**What you will do:** Only the lines from the one containing "The width and height of the screenshot is (1391, 525)." to the end of the data below belong in the answer, each repeated exactly; no pictures.

== Segment start ==

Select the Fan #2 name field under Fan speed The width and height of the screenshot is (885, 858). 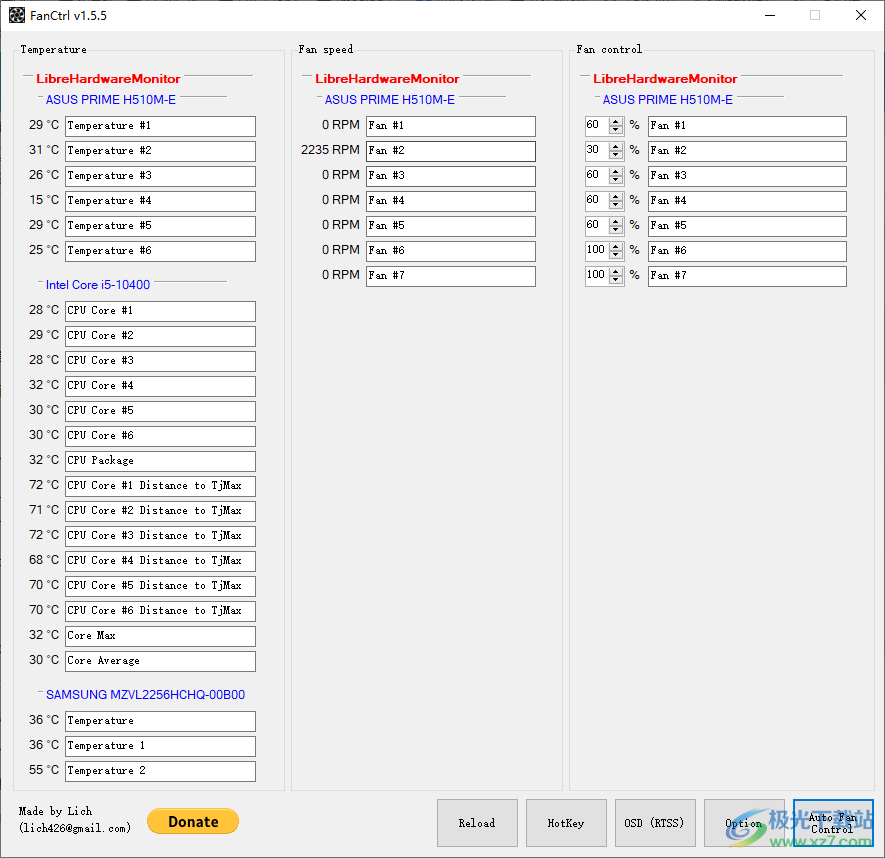coord(450,151)
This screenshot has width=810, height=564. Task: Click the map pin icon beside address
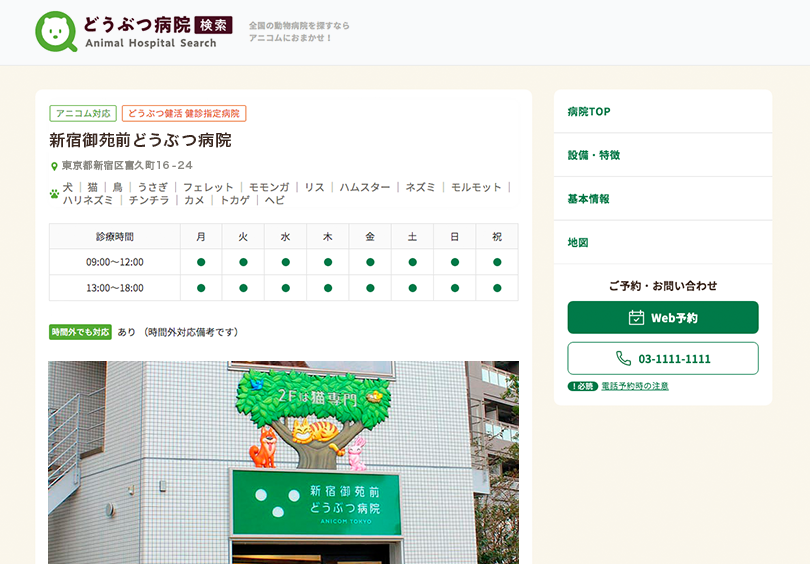point(55,166)
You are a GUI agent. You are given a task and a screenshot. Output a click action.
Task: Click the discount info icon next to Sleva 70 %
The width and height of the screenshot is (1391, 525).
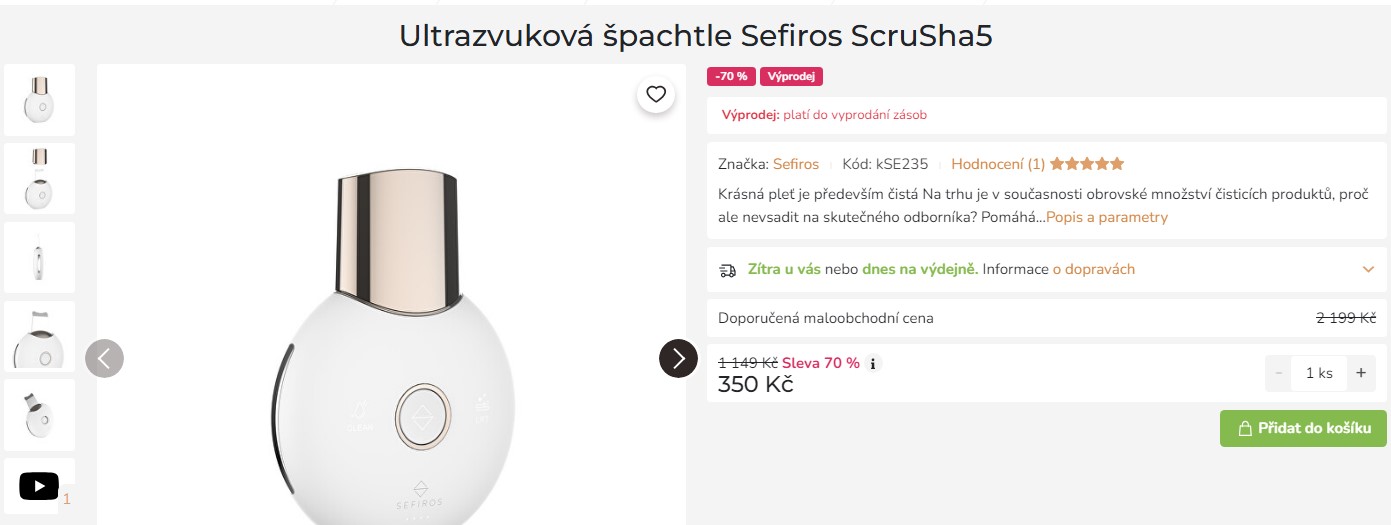coord(873,363)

== Segment end ==

**Reply to the task:**
The width and height of the screenshot is (1391, 525).
coord(873,363)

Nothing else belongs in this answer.